託宣が下りました。
 シェーラが震えながら泣いています。きっと彼女は、もう諦めかかっていたのでしょう。それが少しでも変わったことが嬉しくてたまらないに違いありません。だってわたくしでさえ嬉しいのですから。

「伯。それは僕にも待てということですか」

 マクシミリアン様がふてくされた顔でブルックリン伯爵を見やります。

 伯爵はため息をついて騎士を見ると、「彼の説得に手を貸してくれないかね」と言いました。

「説得か。マックス、あと一年待てばいいことがあるぞ。おそらくのびのびと生活したシェーラ殿はますますきれいになる! 今でもそうだろう? 修道院にいた間にきれいになったんじゃないか?」

 騎士がとんでもないことを言うと、マクシミリアン様は顔を輝かせました。

「たしかに! シェーラ、僕は君が僕にふさわしい女性になっていくのが嬉しいよ!」
「誰があんたにふさわしくなんかなりますか!」

 シェーラの叫びはもっともとしか言いようがありませんが――


 あと一年。制限はかけられてしまったけれど。

 その一年の間にも、伯爵やマクシミリアン様とたくさん話すことをシェーラに勧めようと思います。そうしたらその一年の間にも、もっとよい変化が現れるかもしれません。この、少しだけ悔しい思いを晴らすような何かが。

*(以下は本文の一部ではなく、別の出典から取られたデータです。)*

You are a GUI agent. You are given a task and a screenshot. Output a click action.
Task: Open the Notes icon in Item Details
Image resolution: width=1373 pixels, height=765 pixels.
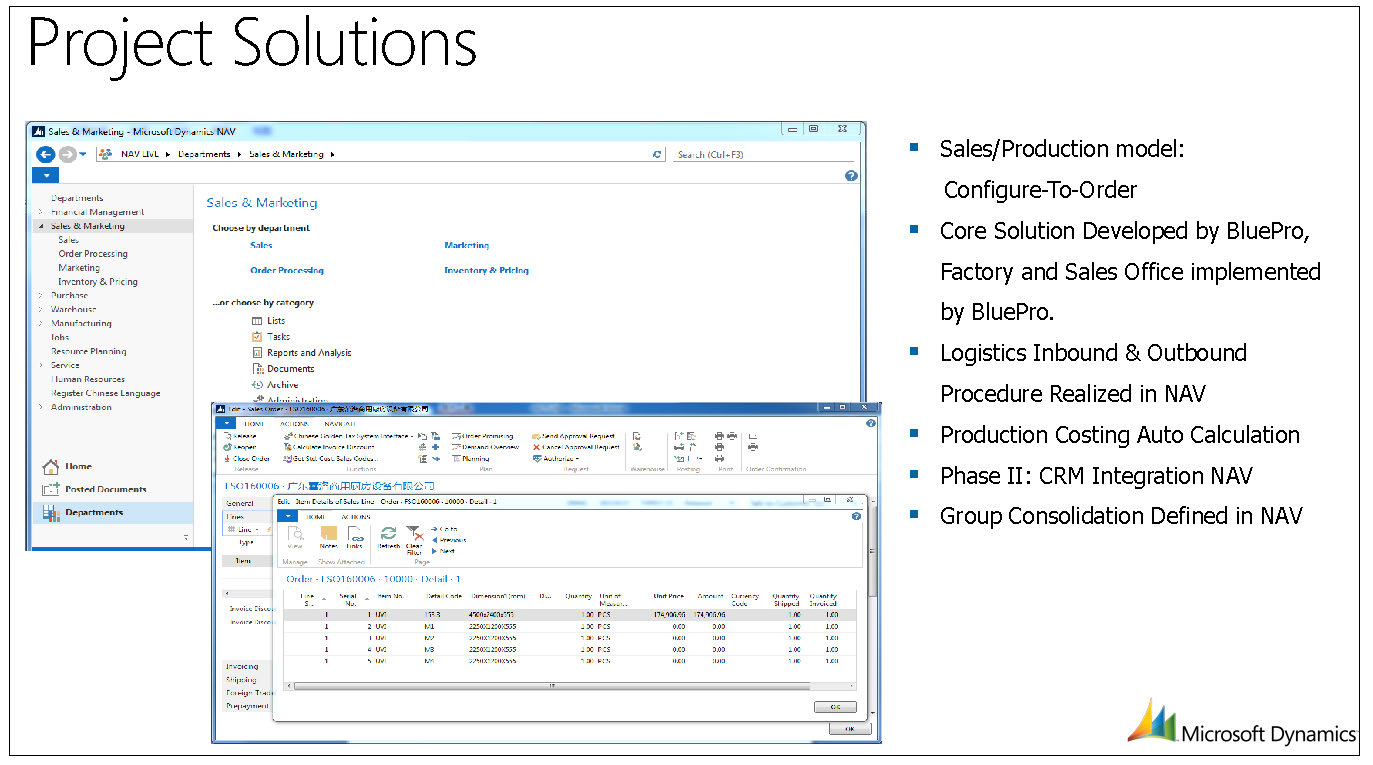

 いつかシェーラがお嫁に行ってしまうなら、会うことも難しくなるでしょう。

 それでもシェーラの覚悟が定まってそうなるならば、わたくしは心から祝福できる。

 何より修道院での残り一年が満足のいくものとなるよう……わたくしはシェーラのために、我が親友のために、何でもしようと心に決めました。



 シェーラが無事に修道院へと戻り……
 アンナ様や他のお姉様方に祝福され、その夜、シェーラの無事を祝う祈りが行われました。

 そして翌日から普段どおりの一日が始まり――。

「って、どうしてあんたがここにいるのよ!?」

 朝の食堂でシェーラが悲鳴を上げました。

「シェーラお嬢様。言葉が汚いです」

 そんなことをしれっと言ったのはレイリアさん。

 いつもの通りシェーラと二人で食堂のテーブルにつき、楽しく食事を始めようとしたら、いつの間にか彼女も一緒にいたのです。前々から思っていたのですが、この子は神出鬼没なのでしょうか。